Singer Janet Lee has released two acclaimed albums -- "Restless Heart" (2015) and "Cinnabar Rouge" (2017) -- which mix ageless jazz, swinging melodies and a soulful voice. With lyrics in English, Malay and Mandarin, she's unequivocally Malaysian. (Courtesy of Janet Lee)

The Kuala Lumpur jazz scene's main strength is a backbone of dedicated and supportive spaces for live performances. For 21 years, Kuala Lumpur jazz had a home at No Black Tie, opened in 1998 by patron and musician Evelyn Hii in the entertainment district of Bukit Bintang. But the club closed at the end of last year as Hii took a sabbatical to travel to Cuba and Mexico to scout for new jazz musicians. "She was like a clairvoyant.

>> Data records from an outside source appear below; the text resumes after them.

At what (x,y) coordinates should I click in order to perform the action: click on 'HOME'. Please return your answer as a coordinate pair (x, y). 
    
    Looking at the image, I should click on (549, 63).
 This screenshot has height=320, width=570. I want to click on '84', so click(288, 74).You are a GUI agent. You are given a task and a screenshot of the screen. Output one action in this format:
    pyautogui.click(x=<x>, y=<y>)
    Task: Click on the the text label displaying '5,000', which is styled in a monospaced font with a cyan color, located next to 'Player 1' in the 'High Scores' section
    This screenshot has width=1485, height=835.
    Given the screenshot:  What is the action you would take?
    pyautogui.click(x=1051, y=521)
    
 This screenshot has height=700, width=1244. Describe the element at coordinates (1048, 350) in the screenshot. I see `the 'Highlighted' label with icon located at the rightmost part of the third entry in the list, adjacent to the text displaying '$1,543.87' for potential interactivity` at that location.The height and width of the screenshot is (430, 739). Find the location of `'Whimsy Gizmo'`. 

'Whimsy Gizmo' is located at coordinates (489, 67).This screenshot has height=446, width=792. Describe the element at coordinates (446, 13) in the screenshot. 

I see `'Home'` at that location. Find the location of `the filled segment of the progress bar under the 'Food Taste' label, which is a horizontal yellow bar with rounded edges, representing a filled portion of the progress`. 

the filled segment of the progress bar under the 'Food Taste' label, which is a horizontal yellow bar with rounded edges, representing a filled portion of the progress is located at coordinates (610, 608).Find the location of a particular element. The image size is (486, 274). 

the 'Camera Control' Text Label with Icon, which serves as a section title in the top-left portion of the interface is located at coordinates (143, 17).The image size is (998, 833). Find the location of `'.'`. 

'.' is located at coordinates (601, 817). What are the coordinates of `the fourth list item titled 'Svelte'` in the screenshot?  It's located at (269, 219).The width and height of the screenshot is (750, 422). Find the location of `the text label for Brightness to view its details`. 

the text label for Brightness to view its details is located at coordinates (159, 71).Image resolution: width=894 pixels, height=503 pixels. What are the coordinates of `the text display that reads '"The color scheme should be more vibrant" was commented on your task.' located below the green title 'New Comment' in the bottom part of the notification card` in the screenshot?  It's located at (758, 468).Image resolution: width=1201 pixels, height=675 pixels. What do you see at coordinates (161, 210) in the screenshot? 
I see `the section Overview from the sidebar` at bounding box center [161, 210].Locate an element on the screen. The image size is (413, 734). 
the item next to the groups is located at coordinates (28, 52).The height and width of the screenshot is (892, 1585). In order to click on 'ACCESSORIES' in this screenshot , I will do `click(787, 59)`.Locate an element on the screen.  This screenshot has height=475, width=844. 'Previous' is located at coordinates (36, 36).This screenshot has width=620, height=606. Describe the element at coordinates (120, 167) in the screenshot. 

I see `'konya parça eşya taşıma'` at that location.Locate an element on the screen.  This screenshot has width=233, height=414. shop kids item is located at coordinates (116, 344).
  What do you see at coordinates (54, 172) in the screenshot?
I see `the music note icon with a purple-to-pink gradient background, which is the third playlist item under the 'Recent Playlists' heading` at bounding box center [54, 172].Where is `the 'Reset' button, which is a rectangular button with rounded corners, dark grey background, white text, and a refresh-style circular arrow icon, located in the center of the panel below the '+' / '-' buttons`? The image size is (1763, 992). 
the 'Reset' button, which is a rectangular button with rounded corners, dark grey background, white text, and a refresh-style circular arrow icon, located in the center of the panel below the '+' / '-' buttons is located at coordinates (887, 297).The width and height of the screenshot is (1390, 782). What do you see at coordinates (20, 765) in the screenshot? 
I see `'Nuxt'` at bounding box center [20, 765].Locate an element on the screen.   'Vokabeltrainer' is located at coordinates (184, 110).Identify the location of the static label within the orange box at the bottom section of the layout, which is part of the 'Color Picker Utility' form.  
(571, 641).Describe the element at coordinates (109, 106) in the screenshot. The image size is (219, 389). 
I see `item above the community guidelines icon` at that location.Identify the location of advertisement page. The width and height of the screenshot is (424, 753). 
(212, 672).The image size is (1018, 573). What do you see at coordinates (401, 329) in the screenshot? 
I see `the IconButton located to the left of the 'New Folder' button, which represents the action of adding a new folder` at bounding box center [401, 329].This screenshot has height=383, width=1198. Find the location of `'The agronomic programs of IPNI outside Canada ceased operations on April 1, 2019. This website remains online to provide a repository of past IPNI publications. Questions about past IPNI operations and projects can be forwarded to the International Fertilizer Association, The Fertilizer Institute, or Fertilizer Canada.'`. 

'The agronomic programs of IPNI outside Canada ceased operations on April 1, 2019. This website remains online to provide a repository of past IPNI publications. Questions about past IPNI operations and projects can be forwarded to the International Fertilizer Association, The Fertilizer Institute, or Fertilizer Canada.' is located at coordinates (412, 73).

She closed up shop at the very right time, as if she had forecast the pandemic," jokes Tay.

Live music club Jao Tim, a narrow shophouse tucked in the hip nightlife underbelly of Chinatown's Petaling Street, has filled No Black Tie's pivotal role, helping to nurse the jazz scene during the worst of Malaysia's lockdown. "I used Instagram to create a Home Edition by Live at Jao Tim," says owner Jon Teo. "We asked 33 local musicians to perform a one-hour set each on every night we had to stay home. On the following morning, each musician had to send the wooden box I filled with recording equipment to the next performer."

Jon Teo, owner of jazz club Jao Tim, was instrumental in maintaining a "live music feeling" during the worst of Malaysia's COVID-19 lockdown. (Courtesy of Jon Teo)

Beside a microphone and dongles to record live via a smartphone, the box contained a book in which the artists jotted down their feelings as they performed from home during the harshest of times for live music. Online donations helped those musicians who needed financial support the most.

Sean Ghazi, an actor who debuted as a jazz singer in 2006 with the album "Semalam," manages Bobo KL, a live music venue where jazz bands returned to play as soon as restrictions were eased in September. "We were met with huge support and an enthusiastic return of our regulars, who waxed lyrical about how much they'd missed live music," says Ghazi, who paid a basic fee to Bobo KL's regular performers until June.

Top: Singer Sean Ghazi performs with Ida Mariana at Bobo KL, the music venue he manages. (Courtesy of Shaun Ng/Bobo Studio) Bottom: Pianist Wong Foo Jeng, bassist Rozhan and drummer Kaevin perform at the Malaysian Jazz Marathon, held at the headquarters of the historic pewter company Royal Selangor on Nov. 15. (Courtesy of Wong Horng Yih) 

But returning to a regular schedule of live jazz performances is a tough call. A second surge in COVID-19 cases in early October triggered partial lockdowns in Kuala Lumpur and the surrounding state of Selangor. One immediate victim was the MJPF-TGT Jazz Festival, a collaboration between Malaysian Jazz Piano Festival and The Gardens Theatre, organized by Tay and the pianist Michael Veerapen, and featuring live performances by 15 acts over two weekends, which was postponed indefinitely.

Biting the bullet, musicians and venue owners broadcast the festival as an online live concert on Nov. 15. "We are collecting donations to support the next edition of the Malaysian Jazz Piano Festival in 2021," says Tay. "There may be performing limitations, but Malaysian jazz will never be defeated."